■ **Tasks**
[1] Answer these from the episode summary about Ashin:
(a) In which village did Ashin live during her childhood?
(b) Who orchestrated the deaths of the Jurchen men at Pyesa-gun?
(c) Who led the Pajeowi military in the night attack on Seongjeoyain?
[2] Write what comes next in the episode summary about Ashin, continuing after its last sentence.

Set before the events of the first season, the episode delves into Ashin's origin story and her experiences growing into a scorned woman that turned against the Kingdom of Joseon. During her childhood, Ashin lived in the Northern village of Seongjeoyain with her ailing mother, and her father, Ta Hab who was one of the Jurchen people living in Joseon and also the head of their settlement. Tensions were high between Joseon, the central kingdom, and the Jurchen border tribes of Pajeowi. The Pajeowi had gathered their army at the basin of the Pajero River.

When fifteen of Pajeowi Jurchen men enter the forbidden area known as Pyesa-gun to illegally gather wild ginseng, they all die unexpectedly. It is revealed that Cho Beom-il, a high-ranking member of the Haewon Cho clan, orchestrated the deaths of the Jurchen men. The Deputy Commander of the Chupajin group, Min Chi-rok was tasked to investigate the deaths of the Jurchen. After discovering Cho's involvement in the killings at Pyesa-gun, he travels to the Seongjeoyain village to conduct damage control and prevent a conflict against the Kingdom by the Pajeowi. Later, Min Chi-rok spreads the message that the deaths were due to a tiger attack but some villagers remained skeptical.

During a meeting with Ta Hab, the Commander requests him to travel to the bordering Pajeowi tribe and spread the message, that the attack was caused by a tiger who killed the men. Ta Hab agreed to the mission as he had pledged his loyalty to Joseon and hoping his actions will grant Seongjeoyain governmental representation, improving the lives of its people. This was later revealed to be a ruse conspired by the Commander, to strategically protect the interests of the Kingdom.

On a false hunt for the alleged tiger, the Commander encounters some Pajeowi soldiers and informs the group, that the attackers of the Pajeowi men were killed by the villagers of Seongjeoyain. This act later diverts the Pajeowi 's hostility towards the village of Seongjeoyain. Afterwards, the Pajeowi military led by Ai Da Gan, attacks Seongjeoyain in the middle of the night, massacring the inhabitants. Prior to the attack on the village, Ashin finds the resurrection plant in a hidden cave shrine and reads the ancient mural to understand its properties and effects, to tend to her terminally ill mother. Upon returning to the village, she finds that it has been burned to the ground and all the villagers killed. Unbeknownst to Ashin, her father was taken hostage by the Pajeowi military.

■ **Dataset extract**
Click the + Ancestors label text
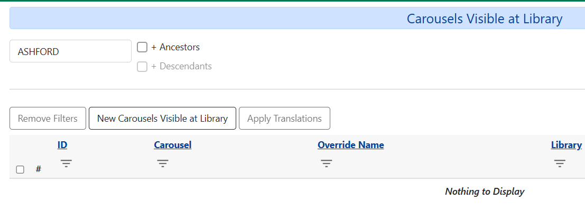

■ **Answers below**
[1]
(a) The Northern village of Seongjeoyain.
(b) Cho Beom-il.
(c) Ai Da Gan.

[2]
Being the sole survivor of the massacre, Ashin goes to the Commander and begs for a chance to avenge her family. He places her in a military settlement post, where she begins to perform odd jobs and gets sexually abused by the soldiers, while training in the woodlands. Years later, she was told by the Commander to spy on the military camp of Pajeowi. While infiltrating the camp, Ashin finds her father held as a prisoner, with his limbs amputated. Ta Hab begs his daughter to kill him to end his misery. Ashin complies and sets the camp on fire before going back to the settlement. Prior to her return to the military settlement, the Commander was summoned to return to the South to deal with the war against the Japanese forces, leaving his Second-in-command and soldiers behind. Soon after, Ashin reads the records inside the Commander's hut, implicating the Commander in framing the Seongjeoyain village for the Jurchen deaths' at Pyesa-gun, leading to the eventual massacre of her village.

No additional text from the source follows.